Traunsteiners botanische Leistungen spiegeln sich unter anderm darin, daß einige Pflanzen durch ihren wissenschaftlichen Namen an ihn erinnern, wie ja auch die Pflanze, die das Motiv der heute herausgegebenen Postkarte ist. Als ihn die königliche baierische botanische Gesellschaft zu Regensburg im Jahr 1831 zu ihrem korrespondierenden Mitglied ernannte, durfte er im Zeitalter des Staatskanzlers Metternich und des Wiener Polizeipräsidenten Sedlnitzky mit ihrer pathologischen Ausländerangst diese Auszeichnung erst nach vorher erwirkter allerhöchster Genehmigung im Jahr 1833 entgegennehmen. Übrigens hatte Joseph Traunsteiner auch großes Interesse an der Pflanzenzucht und eine besondere Liebe zu Gartenblumen. Neben anderen Blumen waren in seinem Garten etwa fünfzig Farbvarietäten von Georginen, also von Dahlien, zu bewundern.
Daß Joseph Traunsteiner, diese in Botanikerkreisen höchst geschätzte Persönlichkeit, auch im öffentlichen Bereich als Politiker, nämlich als stellvertretender Abgeordneter und als Abgeordneter zum Tiroler Landtag, als Bürgermeister der Stadt Kitzbühel in den Jahren 1843 bis 1846 und hernach als Magistratsrat, für Kitzbühel bedeutsame Leistungen erbrachte, soll nicht verschwiegen werden. Der Privatmann Joseph Traunsteiner heiratete erst als 46-jähriger 1845 eine sechzehn Jahre jüngere Frau, die durch einige Zeit seine Haushälterin gewesen war. Aus der Ehe mit Frau Barbara, geb.
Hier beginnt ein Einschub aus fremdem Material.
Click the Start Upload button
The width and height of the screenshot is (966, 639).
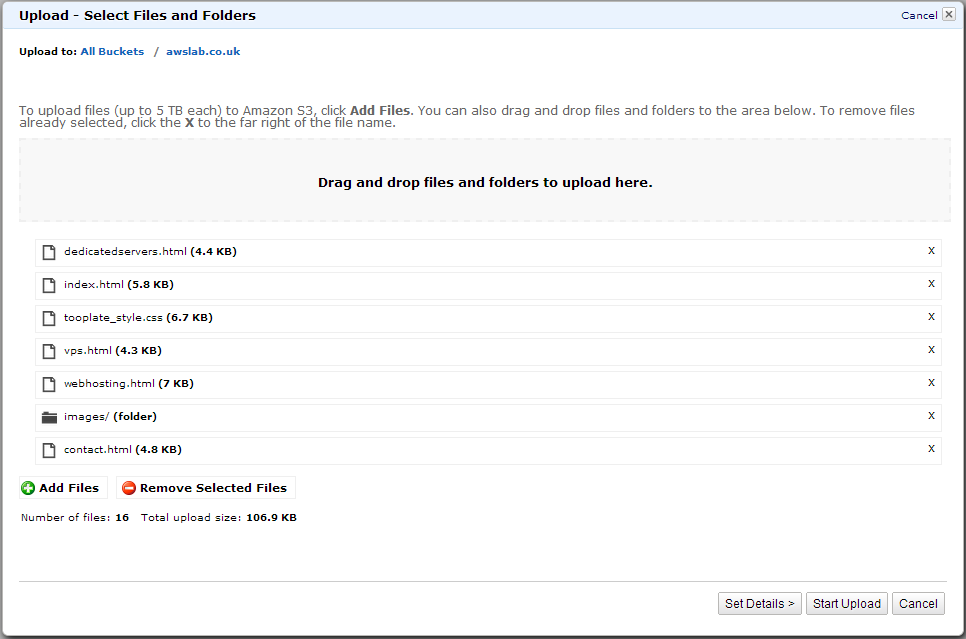coord(846,604)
Pletzer aus Kirchdorf gingen drei Söhne und eine Tochter hervor. Vor allem der Sohn Johann, der dann in Kitzbühel als Rechtsanwalt wirkte, und dessen Tochter Maria traten auf botanischem Gebiet in die Fußstapfen Joseph Traunsteiners. Leider waren diesem nur mehr wenige Jahre an der Seite seiner heranwachsenden Kinder gegönnt. Er starb am 19. März 1850.
Wie der große Tiroler Botaniker Franz Freiherr von Hausmann berichtet, ehrte der bedeutende sächsische Botaniker Heinrich Gottlieb Ludwig Reichenbach Joseph Traunsteiner durch das Aufstellen einer neuen Gattung „Traunsteinera" für die bisherige Art „Orchis globosa Linné". Hofrat Dr.Reichenbach hatte Pflanzen dieser Gattung von Traunsteiner erhalten, der sie unter anderem am Geißstein gefunden hatte. Entgegen den Befürchtungen Hausmanns konnte sich die neue Knabenkraut-Gattung bis heute behaupten. In Kitzbühel erinnert der Name einer Straße indirekt an Joseph Traunsteiner.